Make sure Elasticsearch performance tests apply update/delete works to existing documents and add works to non-existing documents
[6:34 PM] Sanne Grinovero: @yoann one odd think I noticed is in how the changeset is defined on the TransactionContextForTest tc = new TransactionContextForTest();
[6:35 PM] Sanne Grinovero: those streams of random ints might have duplicates
[6:35 PM] Yoann Rodière: Sure, we can improve later
[6:35 PM] Sanne Grinovero: so you might e.g. enqueue 10 "ADD" then follow with 10 "DELETE"s, but you'll have only ~15 operations in the changes as a result :)
[6:36 PM] Sanne Grinovero: as when IDs happen to clash, we optimise them as one operation - or even zero if they cancel each other out
[6:36 PM] Yoann Rodière: Right... unlikely, though
[6:36 PM] Sanne Grinovero: I measured .. it's happening all the time :)

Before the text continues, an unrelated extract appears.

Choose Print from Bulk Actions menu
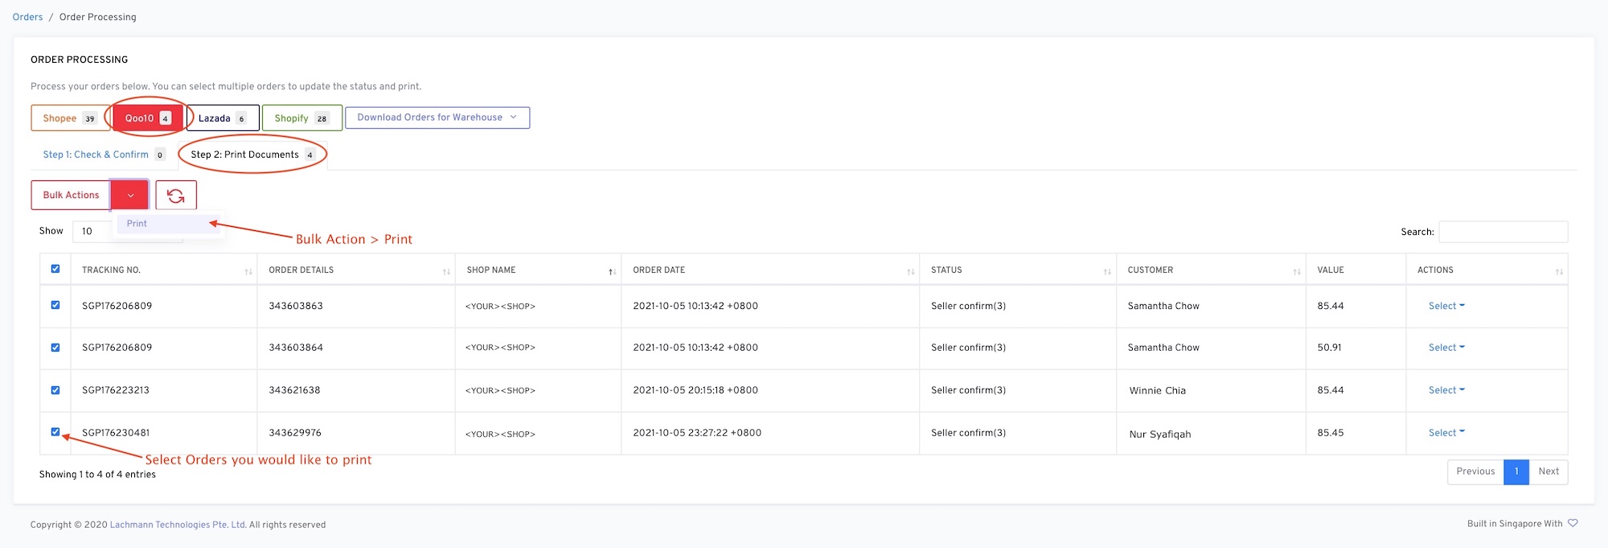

[6:36 PM] Sanne Grinovero: out of 40 operations enqueued
[6:36 PM] Sanne Grinovero: on average only 37 are actually executed
[6:37 PM] Yoann Rodière: :x What if I say it was a featre? :p
[6:37 PM] Yoann Rodière: feature*
[6:37 PM] Sanne Grinovero: yes it's no big issue
[6:37 PM] Sanne Grinovero: it's good to measure our "de-duplication performance" as well :p
[6:37 PM] Sanne Grinovero: just make sure you know about it, it might skew the interpretation of figures a bit
[6:38 PM] Yoann Rodière: I wonder how you'd want to fix that, though? Because if we go that way, we also have a problem with delete operations on non-existing documents
[6:38 PM] Yoann Rodière: To be sure each operation is actually executed, we'd have to keep track of the documents already in the index
[6:39 PM] Yoann Rodière: Or maybe we can safely assume a DELETE resulting in a 404 is as costly as a normal one?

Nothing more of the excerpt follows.